● WHAT YOU WILL DO: Your reply should consist only of the lines from the one with "The height and width of the screenshot is (774, 1071)." through the end of the entries, transcribed exactly. Pictures stay out.

---------- EXERCISE MATERIAL ----------

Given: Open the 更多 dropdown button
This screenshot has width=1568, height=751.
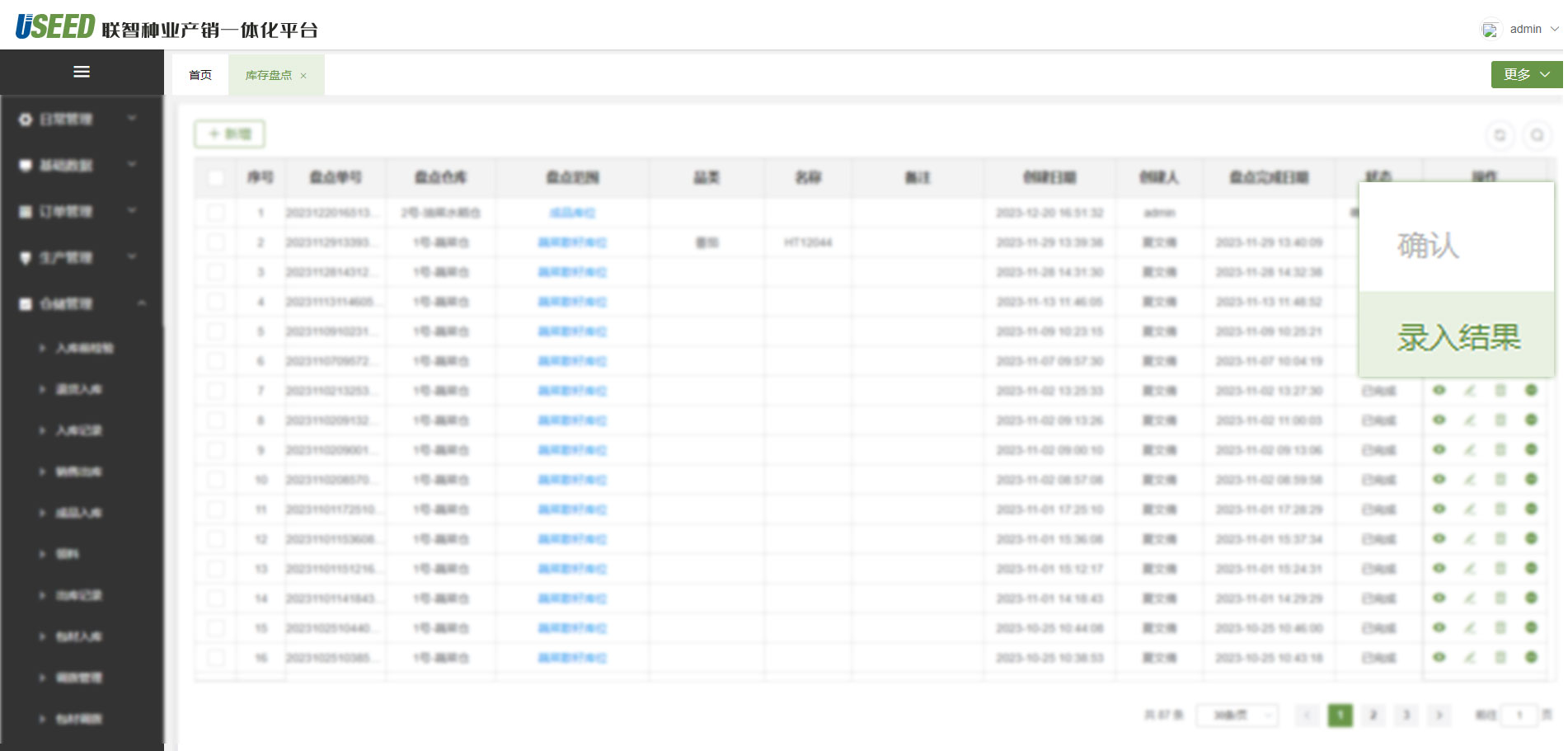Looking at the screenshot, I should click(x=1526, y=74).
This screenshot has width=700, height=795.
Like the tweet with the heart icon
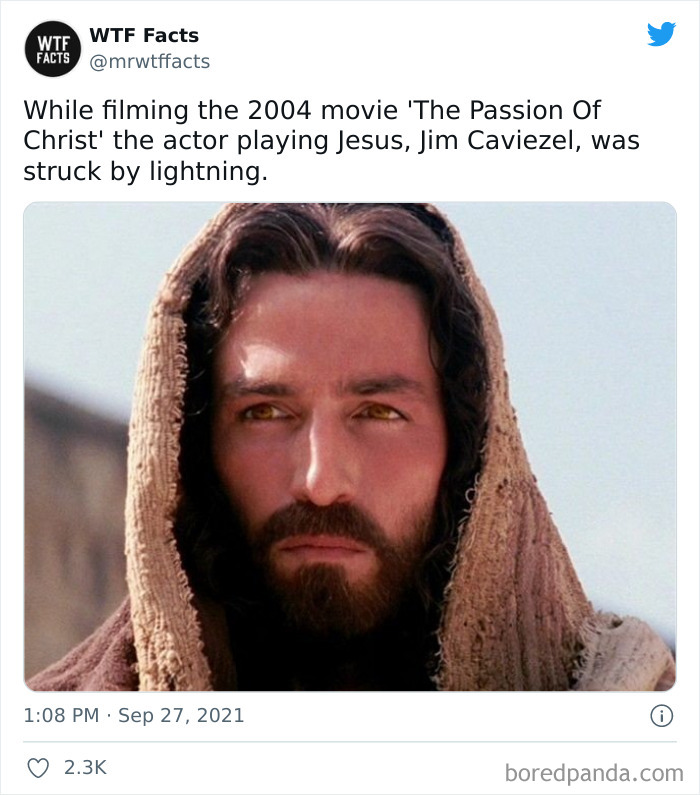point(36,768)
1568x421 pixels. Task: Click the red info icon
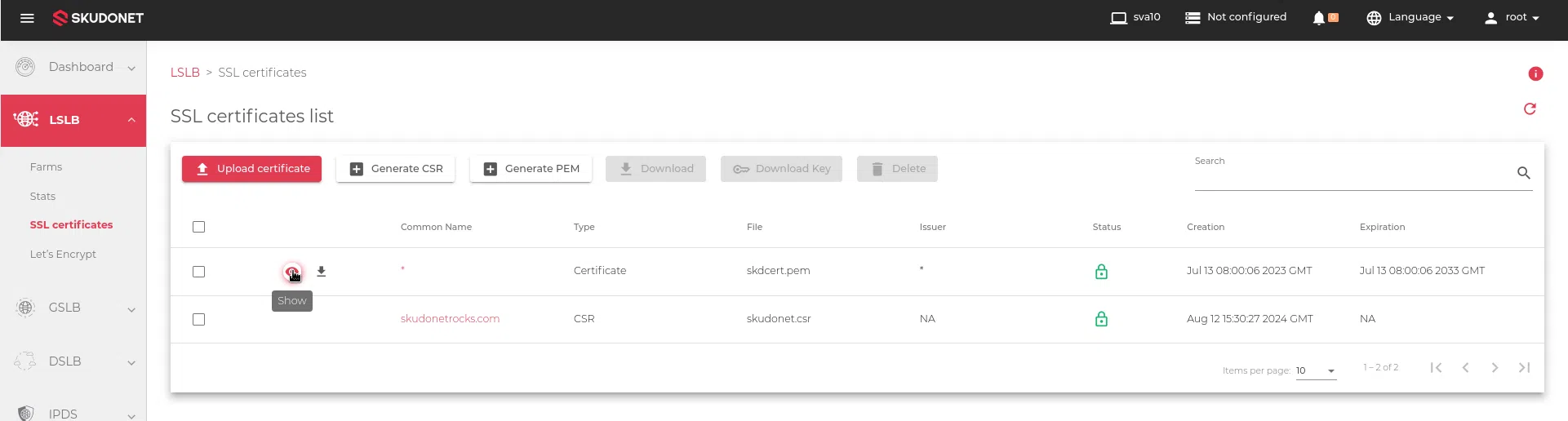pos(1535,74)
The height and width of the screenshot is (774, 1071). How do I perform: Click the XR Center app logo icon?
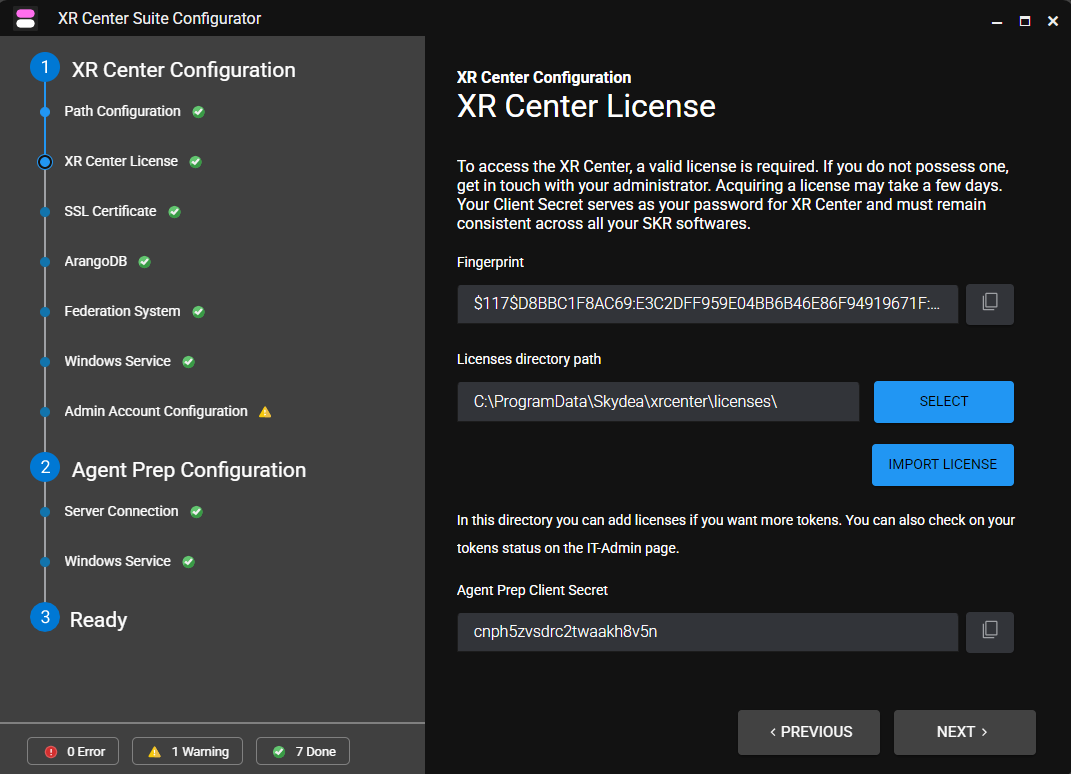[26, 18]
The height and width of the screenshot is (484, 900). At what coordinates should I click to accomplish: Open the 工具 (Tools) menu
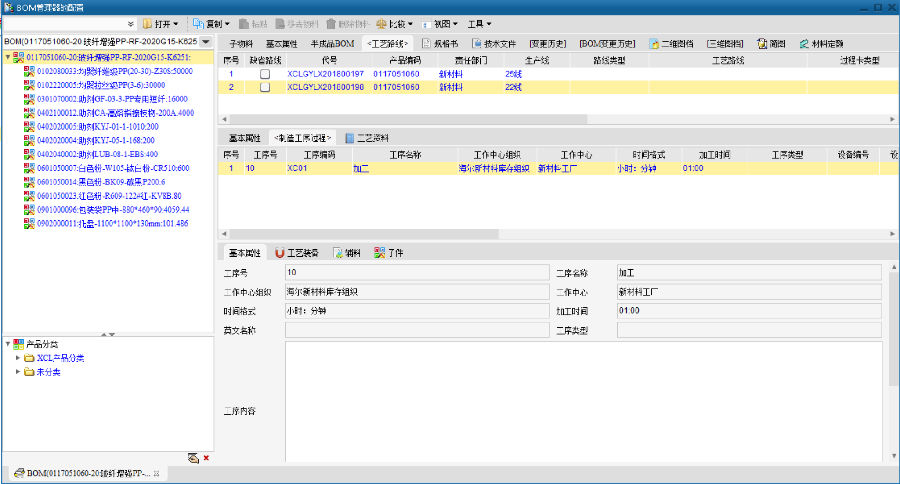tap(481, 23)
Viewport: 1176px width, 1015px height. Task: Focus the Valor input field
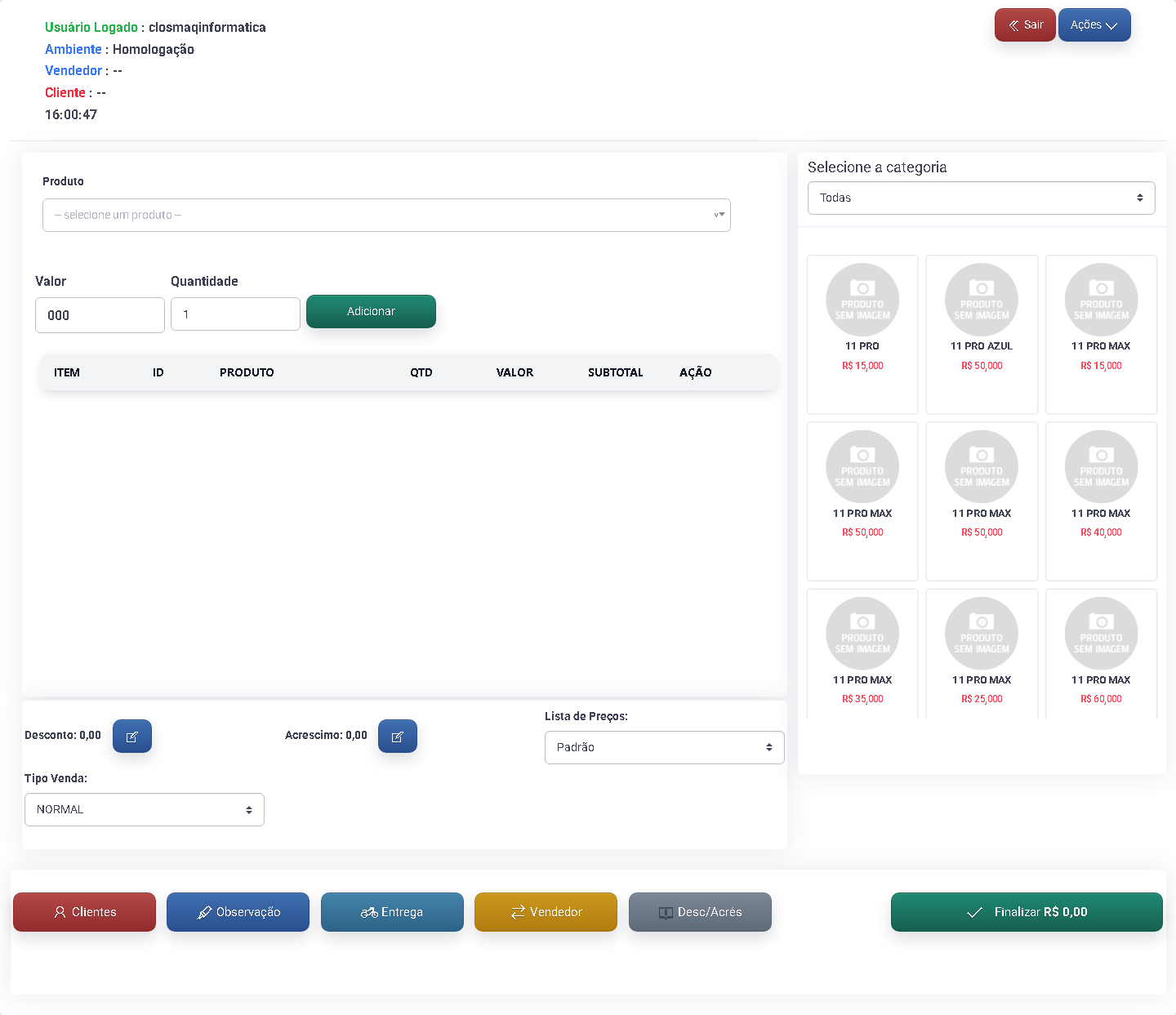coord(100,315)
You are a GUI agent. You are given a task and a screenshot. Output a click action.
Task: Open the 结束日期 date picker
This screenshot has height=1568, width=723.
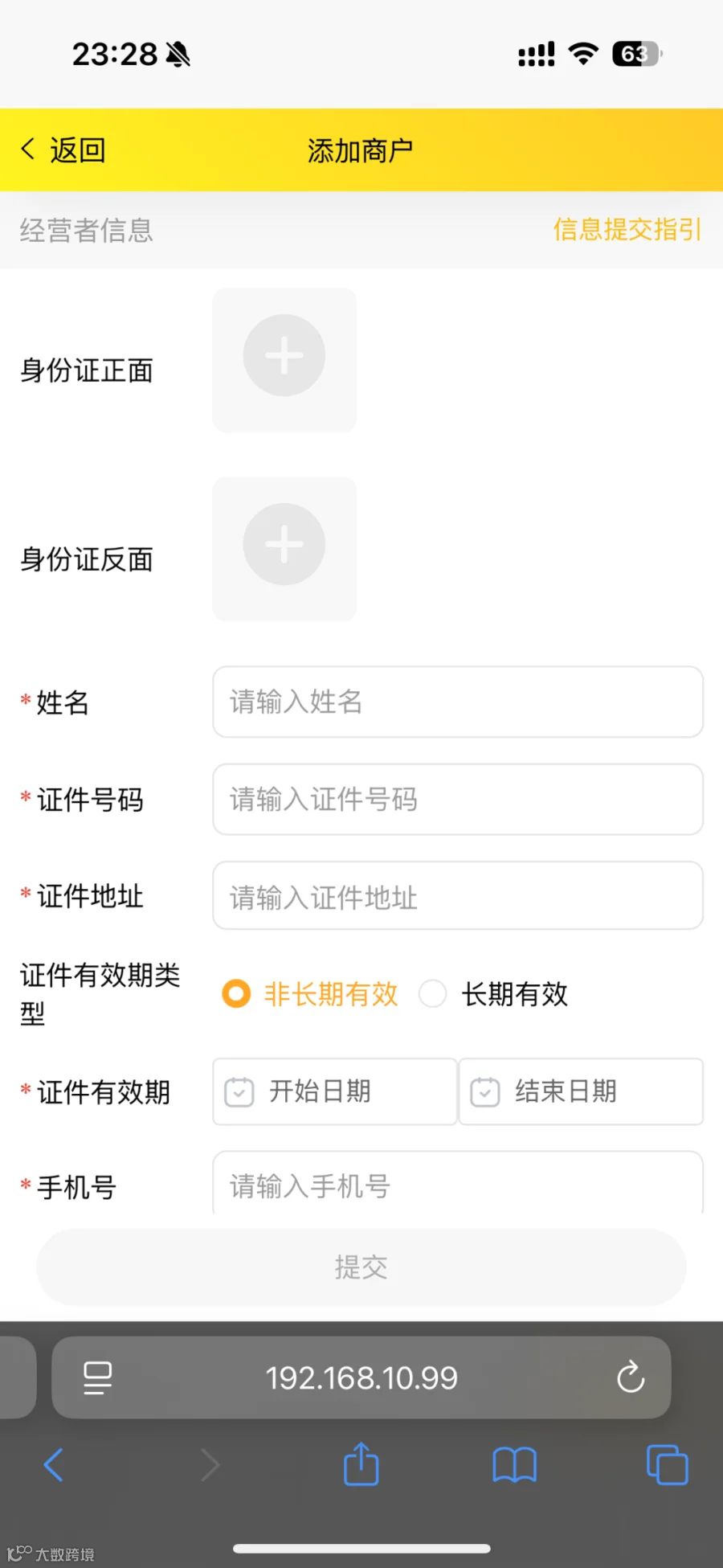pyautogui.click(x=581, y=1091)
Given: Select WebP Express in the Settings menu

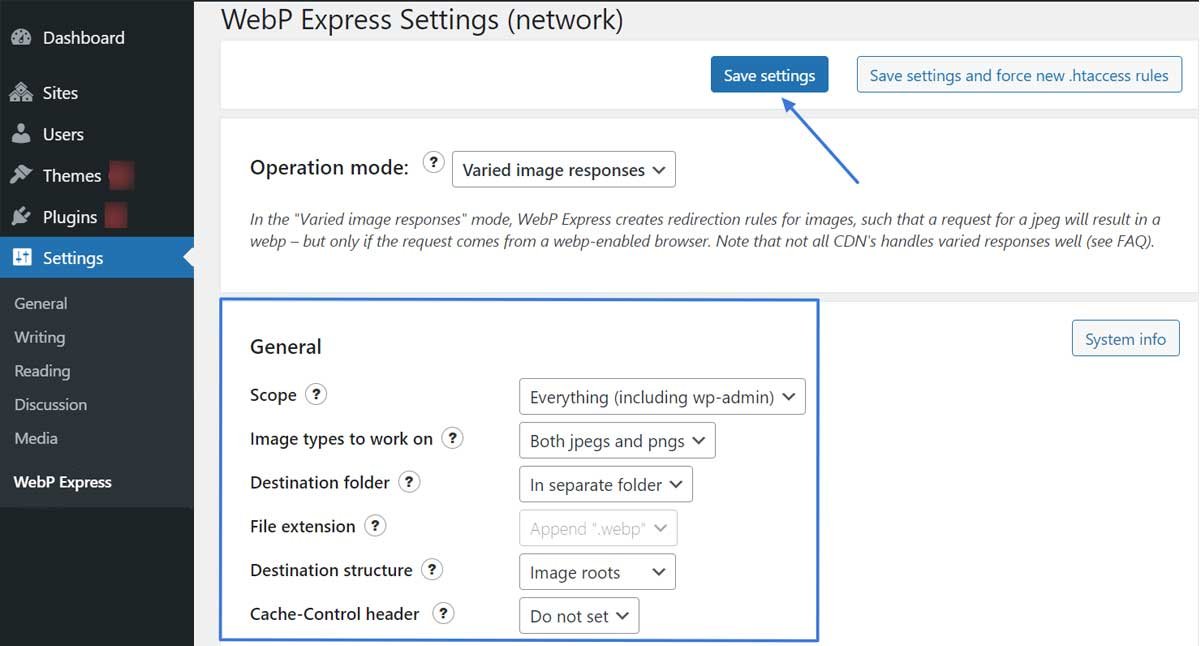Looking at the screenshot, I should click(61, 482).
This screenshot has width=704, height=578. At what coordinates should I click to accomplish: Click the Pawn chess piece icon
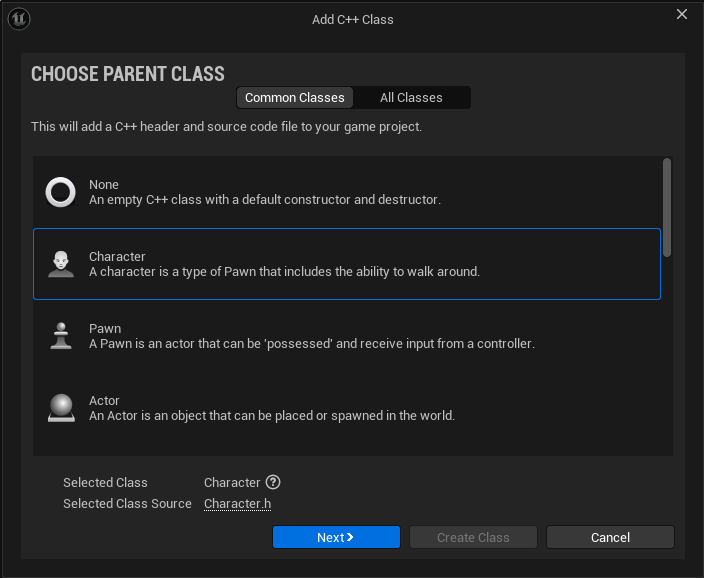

----------

● TASK OUTPUT:
The height and width of the screenshot is (774, 1071). How do I perform: Click the XR Center app logo icon?
[26, 18]
The height and width of the screenshot is (484, 900). At what coordinates should I click to accomplish: Open the 工具 (Tools) menu
tap(481, 23)
Viewport: 1176px width, 1015px height. Task: Focus the Valor input field
coord(100,315)
You are a GUI agent. You are given a task and a screenshot. Output a click action.
Task: Open the 结束日期 date picker
This screenshot has height=1568, width=723.
pyautogui.click(x=581, y=1091)
Given: Select WebP Express in the Settings menu

Looking at the screenshot, I should click(61, 482).
This screenshot has width=704, height=578. At what coordinates should I click to accomplish: Click the Pawn chess piece icon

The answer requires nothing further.